### [Exercise]
From the entries below, please gather each line containing the string "entry".

### [Listed records]

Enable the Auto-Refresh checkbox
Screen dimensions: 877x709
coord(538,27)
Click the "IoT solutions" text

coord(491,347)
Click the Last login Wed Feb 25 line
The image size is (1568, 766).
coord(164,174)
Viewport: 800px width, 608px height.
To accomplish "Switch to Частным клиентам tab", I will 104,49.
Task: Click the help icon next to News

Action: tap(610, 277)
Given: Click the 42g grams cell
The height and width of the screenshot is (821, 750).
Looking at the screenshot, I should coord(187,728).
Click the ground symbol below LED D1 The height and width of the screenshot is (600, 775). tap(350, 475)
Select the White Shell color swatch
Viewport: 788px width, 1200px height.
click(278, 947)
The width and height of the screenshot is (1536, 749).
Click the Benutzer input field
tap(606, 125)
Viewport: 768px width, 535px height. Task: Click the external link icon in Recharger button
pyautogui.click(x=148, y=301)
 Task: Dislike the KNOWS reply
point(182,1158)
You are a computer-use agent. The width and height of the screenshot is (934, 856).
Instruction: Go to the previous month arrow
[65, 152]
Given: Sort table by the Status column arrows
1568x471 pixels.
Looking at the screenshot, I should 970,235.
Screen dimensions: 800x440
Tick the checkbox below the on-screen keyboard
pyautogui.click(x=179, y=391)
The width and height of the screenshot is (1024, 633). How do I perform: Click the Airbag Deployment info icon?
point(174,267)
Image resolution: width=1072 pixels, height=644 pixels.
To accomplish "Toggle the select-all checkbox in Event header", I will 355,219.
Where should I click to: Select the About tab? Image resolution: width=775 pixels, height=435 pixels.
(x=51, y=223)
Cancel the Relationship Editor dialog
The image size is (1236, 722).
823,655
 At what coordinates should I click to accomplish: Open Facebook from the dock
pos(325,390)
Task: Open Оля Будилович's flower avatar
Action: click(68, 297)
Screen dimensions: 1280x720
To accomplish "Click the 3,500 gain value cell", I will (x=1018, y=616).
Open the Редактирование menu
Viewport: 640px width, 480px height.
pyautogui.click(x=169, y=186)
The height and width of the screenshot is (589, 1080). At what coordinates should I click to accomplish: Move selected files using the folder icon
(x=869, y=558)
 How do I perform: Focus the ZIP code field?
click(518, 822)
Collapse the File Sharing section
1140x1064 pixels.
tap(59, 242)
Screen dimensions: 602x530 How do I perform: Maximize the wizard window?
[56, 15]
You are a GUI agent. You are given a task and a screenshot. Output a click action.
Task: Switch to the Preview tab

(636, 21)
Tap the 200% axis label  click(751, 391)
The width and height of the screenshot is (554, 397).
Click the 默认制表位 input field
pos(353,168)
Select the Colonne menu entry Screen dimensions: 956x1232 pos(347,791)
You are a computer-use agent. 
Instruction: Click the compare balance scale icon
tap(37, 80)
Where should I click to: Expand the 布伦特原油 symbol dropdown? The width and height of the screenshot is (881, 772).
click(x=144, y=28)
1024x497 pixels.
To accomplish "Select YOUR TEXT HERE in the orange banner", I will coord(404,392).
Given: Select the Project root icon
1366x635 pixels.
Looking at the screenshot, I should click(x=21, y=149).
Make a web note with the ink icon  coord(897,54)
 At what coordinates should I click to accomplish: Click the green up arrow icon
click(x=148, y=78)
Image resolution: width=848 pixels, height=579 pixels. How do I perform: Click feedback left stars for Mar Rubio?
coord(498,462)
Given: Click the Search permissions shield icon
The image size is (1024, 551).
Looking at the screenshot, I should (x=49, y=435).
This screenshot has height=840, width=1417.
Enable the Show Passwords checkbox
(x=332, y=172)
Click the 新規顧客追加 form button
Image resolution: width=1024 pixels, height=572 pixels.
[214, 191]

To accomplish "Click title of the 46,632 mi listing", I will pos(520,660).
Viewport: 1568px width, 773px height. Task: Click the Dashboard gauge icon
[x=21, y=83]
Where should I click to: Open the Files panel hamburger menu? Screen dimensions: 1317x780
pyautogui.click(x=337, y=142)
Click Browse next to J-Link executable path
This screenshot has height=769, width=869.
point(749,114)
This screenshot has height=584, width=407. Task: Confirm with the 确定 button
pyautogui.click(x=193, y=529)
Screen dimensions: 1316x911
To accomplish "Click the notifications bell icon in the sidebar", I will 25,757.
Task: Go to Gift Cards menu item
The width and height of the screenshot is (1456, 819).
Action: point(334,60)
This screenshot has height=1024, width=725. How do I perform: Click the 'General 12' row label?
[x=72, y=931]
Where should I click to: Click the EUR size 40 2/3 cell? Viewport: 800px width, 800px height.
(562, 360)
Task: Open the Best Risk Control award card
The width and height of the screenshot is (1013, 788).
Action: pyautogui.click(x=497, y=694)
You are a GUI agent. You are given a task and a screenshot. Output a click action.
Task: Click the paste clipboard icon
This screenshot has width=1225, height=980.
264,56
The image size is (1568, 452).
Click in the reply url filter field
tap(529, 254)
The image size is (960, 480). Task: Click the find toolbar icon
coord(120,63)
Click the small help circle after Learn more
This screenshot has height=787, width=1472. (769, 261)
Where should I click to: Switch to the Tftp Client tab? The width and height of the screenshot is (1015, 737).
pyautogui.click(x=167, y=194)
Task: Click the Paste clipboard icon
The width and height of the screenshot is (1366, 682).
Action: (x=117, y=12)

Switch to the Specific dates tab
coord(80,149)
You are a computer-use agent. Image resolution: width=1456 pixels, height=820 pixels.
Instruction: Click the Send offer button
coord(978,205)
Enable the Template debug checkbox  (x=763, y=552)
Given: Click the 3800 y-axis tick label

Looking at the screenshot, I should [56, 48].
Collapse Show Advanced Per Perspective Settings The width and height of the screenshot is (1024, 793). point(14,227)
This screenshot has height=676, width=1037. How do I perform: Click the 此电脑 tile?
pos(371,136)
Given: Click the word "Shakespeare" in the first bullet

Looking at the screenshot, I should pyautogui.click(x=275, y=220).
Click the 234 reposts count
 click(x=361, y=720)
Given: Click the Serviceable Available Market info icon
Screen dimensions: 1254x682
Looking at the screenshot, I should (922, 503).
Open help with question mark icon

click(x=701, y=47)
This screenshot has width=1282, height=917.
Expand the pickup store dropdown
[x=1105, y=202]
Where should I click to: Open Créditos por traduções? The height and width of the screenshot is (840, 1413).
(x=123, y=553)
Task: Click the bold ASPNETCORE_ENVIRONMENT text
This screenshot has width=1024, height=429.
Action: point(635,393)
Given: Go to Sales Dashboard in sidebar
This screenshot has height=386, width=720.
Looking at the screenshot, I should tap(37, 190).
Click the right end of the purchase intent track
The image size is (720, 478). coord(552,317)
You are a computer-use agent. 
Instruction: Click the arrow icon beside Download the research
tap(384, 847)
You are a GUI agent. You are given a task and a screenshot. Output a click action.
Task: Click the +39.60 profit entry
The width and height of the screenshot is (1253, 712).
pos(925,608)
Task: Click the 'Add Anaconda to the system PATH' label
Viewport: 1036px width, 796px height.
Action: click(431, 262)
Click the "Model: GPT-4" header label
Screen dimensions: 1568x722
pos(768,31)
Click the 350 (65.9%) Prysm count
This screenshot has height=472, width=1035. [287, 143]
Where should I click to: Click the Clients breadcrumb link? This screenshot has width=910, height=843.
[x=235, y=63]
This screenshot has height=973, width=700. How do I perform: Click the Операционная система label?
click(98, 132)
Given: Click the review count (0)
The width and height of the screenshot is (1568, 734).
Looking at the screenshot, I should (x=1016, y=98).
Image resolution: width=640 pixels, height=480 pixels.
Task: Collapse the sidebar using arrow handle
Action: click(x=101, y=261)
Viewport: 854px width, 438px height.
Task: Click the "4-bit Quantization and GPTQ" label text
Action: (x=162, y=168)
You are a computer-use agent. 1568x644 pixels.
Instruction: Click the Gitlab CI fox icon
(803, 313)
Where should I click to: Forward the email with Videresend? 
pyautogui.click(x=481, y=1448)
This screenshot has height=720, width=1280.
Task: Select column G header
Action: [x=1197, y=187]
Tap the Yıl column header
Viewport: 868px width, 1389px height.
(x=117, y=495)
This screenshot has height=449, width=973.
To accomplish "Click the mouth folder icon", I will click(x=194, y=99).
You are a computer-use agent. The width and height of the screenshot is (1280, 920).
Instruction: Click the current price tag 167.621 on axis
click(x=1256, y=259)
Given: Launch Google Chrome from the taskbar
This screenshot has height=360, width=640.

### [Exercise output]
Select the Colonne menu entry Screen dimensions: 956x1232 pos(347,791)
Task: Click the +39.60 profit entry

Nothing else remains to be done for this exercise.